OLDWICK, N.J.--(BUSINESS WIRE)--AM Best has placed under review with developing implications the Financial Strength Rating (FSR) of A+ (Superior) and the Long-Term Issuer Credit Ratings (Long-Term ICR) of “aa-” of Great American Life Insurance Company (GALIC) and its wholly owned subsidiary, Annuity Investors Life Insurance Company (AILIC), which are the key annuity subsidiaries of American Financial Group, Inc. (AFG) (collectively referred to as Great America Life Group). Concurrently, AM Best has placed under review with developing implications the FSR of B++ (Good) and the Long-Term ICR of “bbb+” of Manhattan National Life Insurance Company (Manhattan National), a life subsidiary of GALIC. All companies are domiciled in Cincinnati, OH.
AM Best is placing the annuity and life companies under review with developing implications due to the sale of the Great American Life Group and Manhattan National Life Insurance Company to Massachusetts Mutual Life Insurance Company (MassMutual).
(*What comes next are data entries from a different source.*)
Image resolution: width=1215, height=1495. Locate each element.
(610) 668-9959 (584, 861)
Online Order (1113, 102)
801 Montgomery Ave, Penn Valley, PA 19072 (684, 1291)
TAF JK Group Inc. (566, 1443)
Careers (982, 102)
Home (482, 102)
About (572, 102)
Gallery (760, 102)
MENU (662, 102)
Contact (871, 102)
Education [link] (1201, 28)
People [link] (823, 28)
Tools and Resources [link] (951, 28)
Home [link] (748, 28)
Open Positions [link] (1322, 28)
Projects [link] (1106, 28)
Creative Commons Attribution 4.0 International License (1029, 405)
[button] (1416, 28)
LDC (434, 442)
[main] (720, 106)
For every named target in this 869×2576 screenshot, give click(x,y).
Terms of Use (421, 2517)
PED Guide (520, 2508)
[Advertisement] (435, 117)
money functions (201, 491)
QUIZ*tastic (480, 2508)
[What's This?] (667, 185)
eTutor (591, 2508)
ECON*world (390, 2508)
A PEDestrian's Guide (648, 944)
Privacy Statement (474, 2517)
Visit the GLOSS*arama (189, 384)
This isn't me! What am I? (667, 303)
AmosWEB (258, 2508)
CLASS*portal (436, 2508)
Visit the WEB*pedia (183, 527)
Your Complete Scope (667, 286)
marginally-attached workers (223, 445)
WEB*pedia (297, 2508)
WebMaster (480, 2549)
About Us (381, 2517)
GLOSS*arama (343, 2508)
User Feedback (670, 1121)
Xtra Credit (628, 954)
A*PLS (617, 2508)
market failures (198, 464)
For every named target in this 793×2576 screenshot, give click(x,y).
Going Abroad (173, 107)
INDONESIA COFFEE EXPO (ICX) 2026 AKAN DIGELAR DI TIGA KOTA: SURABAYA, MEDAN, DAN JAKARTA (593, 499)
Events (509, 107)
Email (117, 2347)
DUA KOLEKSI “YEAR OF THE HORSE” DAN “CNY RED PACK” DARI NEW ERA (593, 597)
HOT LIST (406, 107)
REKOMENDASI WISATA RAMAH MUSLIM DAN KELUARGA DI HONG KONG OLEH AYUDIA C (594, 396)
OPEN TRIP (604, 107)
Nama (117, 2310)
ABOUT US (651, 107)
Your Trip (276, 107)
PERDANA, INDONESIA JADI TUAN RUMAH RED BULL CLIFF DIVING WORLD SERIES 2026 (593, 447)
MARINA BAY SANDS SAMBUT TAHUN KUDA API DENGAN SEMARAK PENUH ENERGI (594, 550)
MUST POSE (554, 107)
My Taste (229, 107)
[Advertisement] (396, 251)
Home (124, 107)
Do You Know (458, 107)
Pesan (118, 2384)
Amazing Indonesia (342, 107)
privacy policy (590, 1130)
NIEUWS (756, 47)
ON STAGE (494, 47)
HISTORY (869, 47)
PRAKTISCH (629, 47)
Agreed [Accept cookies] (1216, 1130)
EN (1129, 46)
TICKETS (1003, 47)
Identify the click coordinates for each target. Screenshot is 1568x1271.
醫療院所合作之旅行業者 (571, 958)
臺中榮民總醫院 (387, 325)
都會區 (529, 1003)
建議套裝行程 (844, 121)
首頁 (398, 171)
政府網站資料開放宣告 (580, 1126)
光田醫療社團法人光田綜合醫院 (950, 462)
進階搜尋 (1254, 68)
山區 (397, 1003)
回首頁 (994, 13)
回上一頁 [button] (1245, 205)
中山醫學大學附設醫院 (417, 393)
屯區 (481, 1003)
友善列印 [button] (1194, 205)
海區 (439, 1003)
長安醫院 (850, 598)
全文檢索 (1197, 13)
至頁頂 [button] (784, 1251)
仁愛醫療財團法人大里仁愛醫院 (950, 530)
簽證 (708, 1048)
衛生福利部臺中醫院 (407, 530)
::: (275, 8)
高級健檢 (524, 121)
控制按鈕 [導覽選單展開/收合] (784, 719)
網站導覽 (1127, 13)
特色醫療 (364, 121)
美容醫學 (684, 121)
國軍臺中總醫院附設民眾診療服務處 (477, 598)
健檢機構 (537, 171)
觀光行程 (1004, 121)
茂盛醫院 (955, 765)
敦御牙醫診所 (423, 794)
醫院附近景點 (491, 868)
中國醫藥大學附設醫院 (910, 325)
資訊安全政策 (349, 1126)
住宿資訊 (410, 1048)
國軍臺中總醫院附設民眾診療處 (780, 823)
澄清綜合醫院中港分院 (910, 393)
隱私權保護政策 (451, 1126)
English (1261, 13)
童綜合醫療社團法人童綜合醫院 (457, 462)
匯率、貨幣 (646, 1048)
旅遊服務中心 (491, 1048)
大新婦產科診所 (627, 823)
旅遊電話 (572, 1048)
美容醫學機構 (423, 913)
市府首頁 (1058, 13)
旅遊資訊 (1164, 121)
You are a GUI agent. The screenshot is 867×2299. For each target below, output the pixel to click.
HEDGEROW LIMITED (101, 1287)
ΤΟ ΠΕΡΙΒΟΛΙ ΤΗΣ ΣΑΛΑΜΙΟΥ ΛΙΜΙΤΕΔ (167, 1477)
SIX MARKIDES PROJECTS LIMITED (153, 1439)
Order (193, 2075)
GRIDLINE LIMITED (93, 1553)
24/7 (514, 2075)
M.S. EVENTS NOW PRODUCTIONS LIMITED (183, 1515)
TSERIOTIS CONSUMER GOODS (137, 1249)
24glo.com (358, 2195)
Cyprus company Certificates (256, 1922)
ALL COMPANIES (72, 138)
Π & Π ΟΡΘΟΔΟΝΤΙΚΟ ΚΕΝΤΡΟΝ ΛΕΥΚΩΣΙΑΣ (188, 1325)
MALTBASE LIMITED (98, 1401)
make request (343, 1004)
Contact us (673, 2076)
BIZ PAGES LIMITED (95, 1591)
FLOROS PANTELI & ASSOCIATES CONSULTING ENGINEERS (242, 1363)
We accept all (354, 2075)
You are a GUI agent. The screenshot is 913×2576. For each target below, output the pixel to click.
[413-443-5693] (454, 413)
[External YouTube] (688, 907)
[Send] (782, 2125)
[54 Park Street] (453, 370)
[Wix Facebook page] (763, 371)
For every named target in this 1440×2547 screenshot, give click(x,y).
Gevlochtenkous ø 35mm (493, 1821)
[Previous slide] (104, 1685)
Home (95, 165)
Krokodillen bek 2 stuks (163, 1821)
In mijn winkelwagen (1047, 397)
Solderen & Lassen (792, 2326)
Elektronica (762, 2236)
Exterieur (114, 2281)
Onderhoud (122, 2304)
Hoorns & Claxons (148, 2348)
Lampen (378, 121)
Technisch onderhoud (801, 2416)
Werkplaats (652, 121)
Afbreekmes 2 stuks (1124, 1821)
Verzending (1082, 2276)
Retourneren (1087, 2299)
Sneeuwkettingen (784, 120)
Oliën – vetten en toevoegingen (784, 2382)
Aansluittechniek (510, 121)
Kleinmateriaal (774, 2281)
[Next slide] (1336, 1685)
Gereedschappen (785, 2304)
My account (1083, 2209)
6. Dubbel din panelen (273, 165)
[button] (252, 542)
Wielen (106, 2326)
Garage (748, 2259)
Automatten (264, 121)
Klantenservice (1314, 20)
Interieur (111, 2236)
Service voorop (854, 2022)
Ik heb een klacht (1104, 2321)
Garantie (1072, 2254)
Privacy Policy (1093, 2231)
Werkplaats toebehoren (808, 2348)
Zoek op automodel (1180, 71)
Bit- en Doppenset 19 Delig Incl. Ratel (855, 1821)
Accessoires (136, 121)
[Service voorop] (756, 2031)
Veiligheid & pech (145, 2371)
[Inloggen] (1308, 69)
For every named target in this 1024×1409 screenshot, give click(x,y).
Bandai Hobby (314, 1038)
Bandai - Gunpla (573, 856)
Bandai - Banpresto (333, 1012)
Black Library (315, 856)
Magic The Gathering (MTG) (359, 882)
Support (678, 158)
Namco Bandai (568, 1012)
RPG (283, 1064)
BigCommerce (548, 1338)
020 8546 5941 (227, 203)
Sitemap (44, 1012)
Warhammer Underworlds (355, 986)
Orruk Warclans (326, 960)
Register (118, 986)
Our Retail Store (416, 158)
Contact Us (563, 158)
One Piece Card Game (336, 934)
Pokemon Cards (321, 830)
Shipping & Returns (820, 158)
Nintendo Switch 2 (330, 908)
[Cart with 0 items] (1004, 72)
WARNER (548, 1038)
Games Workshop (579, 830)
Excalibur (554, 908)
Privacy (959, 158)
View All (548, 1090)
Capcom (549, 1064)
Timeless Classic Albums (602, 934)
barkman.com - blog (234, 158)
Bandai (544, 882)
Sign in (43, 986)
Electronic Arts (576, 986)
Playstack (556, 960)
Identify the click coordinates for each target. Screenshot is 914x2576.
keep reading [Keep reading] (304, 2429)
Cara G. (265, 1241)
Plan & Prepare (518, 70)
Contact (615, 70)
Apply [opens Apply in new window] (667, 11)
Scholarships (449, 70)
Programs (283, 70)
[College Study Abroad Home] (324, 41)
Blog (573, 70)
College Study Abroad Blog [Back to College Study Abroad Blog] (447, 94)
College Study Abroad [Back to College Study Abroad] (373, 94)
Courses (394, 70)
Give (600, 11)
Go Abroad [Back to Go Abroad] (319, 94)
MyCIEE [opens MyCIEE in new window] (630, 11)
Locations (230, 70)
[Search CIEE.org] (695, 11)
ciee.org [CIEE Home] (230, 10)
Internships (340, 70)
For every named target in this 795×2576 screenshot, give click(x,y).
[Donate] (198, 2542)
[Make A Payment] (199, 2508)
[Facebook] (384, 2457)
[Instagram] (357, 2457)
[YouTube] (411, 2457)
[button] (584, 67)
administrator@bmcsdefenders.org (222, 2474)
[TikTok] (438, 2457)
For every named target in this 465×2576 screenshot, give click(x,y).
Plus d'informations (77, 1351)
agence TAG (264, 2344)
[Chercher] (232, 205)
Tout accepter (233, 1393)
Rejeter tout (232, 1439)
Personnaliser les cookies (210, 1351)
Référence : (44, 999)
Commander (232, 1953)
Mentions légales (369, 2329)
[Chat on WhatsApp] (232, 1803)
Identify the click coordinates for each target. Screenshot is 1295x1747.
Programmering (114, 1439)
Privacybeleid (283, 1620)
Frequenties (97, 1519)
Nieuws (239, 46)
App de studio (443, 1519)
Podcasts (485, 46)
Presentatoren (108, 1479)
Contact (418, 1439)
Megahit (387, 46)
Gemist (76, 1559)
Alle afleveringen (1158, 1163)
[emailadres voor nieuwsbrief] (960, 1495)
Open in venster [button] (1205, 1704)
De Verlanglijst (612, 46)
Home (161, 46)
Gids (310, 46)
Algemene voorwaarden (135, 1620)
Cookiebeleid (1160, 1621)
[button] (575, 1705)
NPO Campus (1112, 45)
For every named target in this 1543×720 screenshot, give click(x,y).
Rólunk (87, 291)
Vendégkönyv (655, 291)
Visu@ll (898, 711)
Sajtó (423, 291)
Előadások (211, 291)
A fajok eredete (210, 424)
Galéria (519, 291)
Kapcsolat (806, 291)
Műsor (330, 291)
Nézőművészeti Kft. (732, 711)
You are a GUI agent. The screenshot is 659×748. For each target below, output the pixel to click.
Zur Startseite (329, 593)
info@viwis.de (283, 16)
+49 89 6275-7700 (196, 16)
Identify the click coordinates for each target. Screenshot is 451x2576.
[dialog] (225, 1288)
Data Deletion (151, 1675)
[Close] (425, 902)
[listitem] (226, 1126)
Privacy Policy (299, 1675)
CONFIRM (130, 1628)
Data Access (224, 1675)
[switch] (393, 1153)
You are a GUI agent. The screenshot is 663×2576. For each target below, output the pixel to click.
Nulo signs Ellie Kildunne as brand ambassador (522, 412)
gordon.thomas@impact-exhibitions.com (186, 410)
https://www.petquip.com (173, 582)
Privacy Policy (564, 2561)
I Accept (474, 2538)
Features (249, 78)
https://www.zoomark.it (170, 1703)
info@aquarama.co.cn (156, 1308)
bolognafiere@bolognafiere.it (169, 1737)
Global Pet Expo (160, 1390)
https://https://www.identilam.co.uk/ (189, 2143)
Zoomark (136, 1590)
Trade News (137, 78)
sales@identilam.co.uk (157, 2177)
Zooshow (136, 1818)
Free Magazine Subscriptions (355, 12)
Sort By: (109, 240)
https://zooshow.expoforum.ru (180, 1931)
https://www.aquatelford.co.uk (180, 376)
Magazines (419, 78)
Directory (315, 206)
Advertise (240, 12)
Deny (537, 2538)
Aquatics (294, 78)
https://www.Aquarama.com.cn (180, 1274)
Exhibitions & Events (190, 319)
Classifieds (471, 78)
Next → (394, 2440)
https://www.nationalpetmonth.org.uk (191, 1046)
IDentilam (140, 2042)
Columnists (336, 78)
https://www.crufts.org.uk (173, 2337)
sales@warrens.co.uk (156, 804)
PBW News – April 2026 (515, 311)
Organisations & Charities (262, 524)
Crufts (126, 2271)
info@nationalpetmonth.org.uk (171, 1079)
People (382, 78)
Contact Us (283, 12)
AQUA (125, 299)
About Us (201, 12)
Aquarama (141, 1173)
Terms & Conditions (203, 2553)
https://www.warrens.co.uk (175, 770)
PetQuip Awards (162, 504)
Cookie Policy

Both rating units currently receive rating enhancement from their lead rating unit and this will be reviewed within the new ownership structure to determine whether any changes are warranted based upon the business strategy, integration plan and any implicit or explicit support provided by MassMutual.
In addition, AM Best has commented that all Credit Ratings (ratings) of AFG and its property/casualty (P/C) operating subsidiaries remain unchanged by the announced sale, which represents AFG’s exit from the annuity and life marketplace. AM Best does not expect any disruption to AFG’s P/C business and does not expect any ratings impact to the balance sheet, operating performance, business profile, or enterprise risk management due to this sale.
AFG is not expected to participate in the annuity and life marketplace through its other entities or use the proceeds from the sale to compete within these market segments again in the near term. The sale represents a significant divestment as the annuity and life operations made up roughly 60% of AFG’s assets and 30% of its pre-tax operating earnings; however, the sale price of $3.5 billion represents a material increase in available capital at the holding company. AM Best views the increase in capital at the holding company due to the transaction positively. In the near term, AM Best expects financial leverage and interest coverage ratios to remain within AM Best’s methodology guidelines; however, any future material increase in financial leverage would be viewed negatively.